**WHAT THE TASK REQUIRES:** Could you write out the stretch of rows from the line containing "Viewport: 660px width, 505px height." through the line containing "Click the video", substituting "Tap" for "Click" and changing nothing else? Leave the pictures out.

**DATA:**
+++
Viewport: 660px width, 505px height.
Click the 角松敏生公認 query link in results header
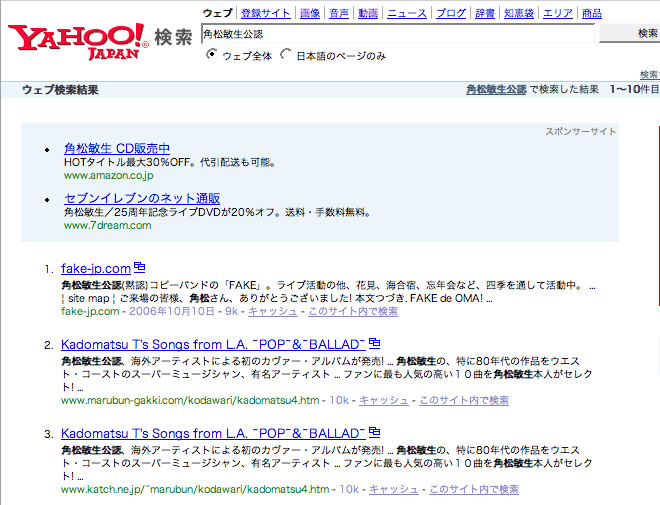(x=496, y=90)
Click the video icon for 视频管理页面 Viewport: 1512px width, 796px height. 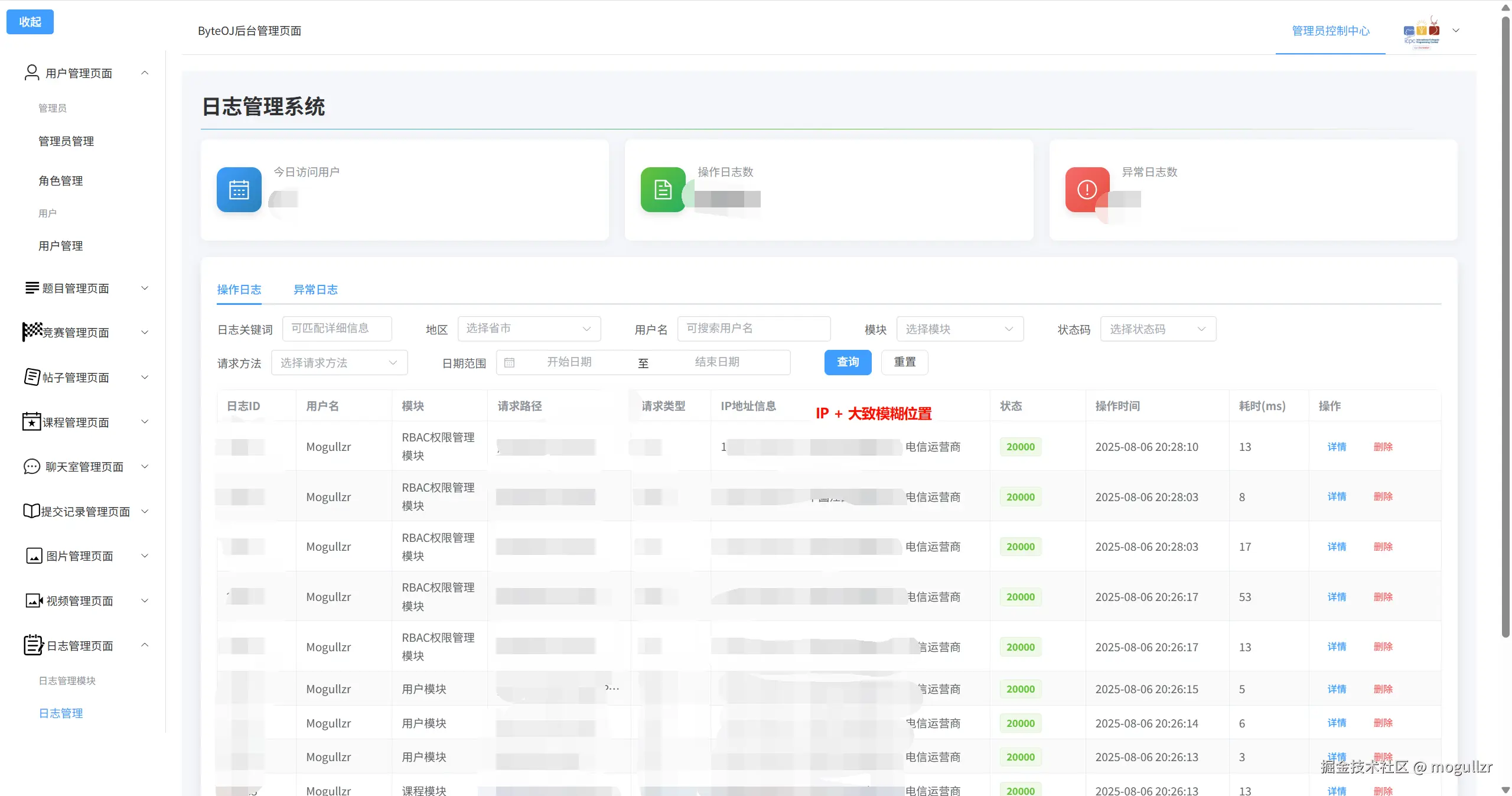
+++
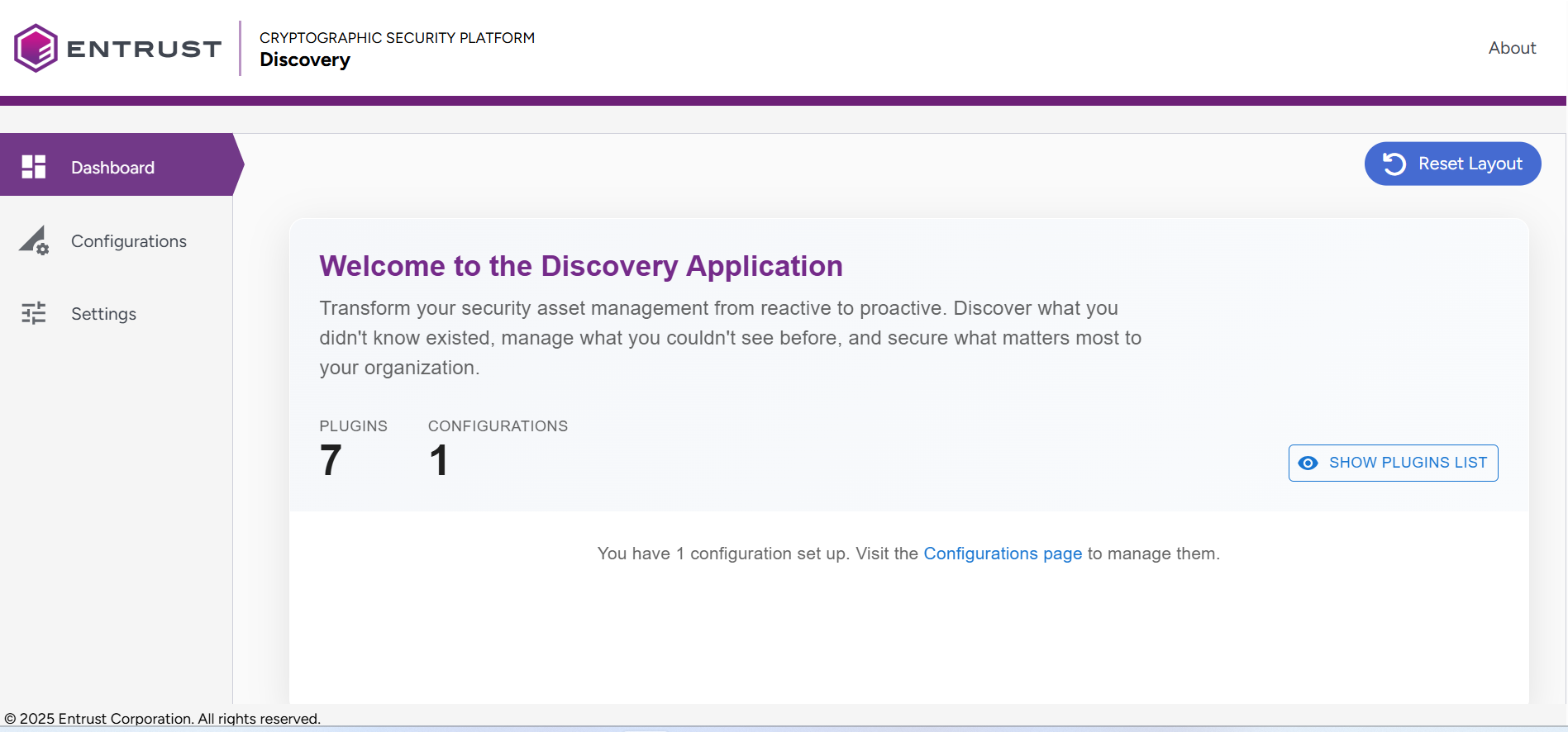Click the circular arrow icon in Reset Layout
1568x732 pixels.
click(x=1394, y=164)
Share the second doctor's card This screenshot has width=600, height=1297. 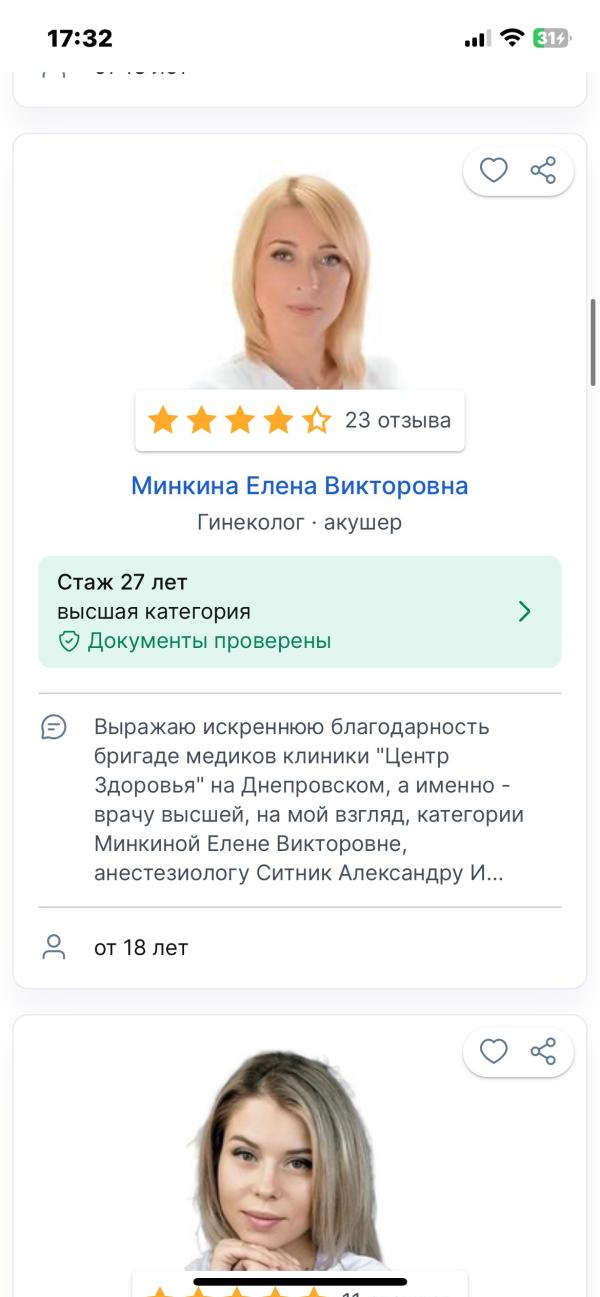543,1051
+++
**TASK RESPONSE:**
Viewport: 660px width, 505px height.
Tap the 角松敏生公認 query link in results header
(x=496, y=90)
Tap the video icon for 视频管理页面 Viewport: 1512px width, 796px height. 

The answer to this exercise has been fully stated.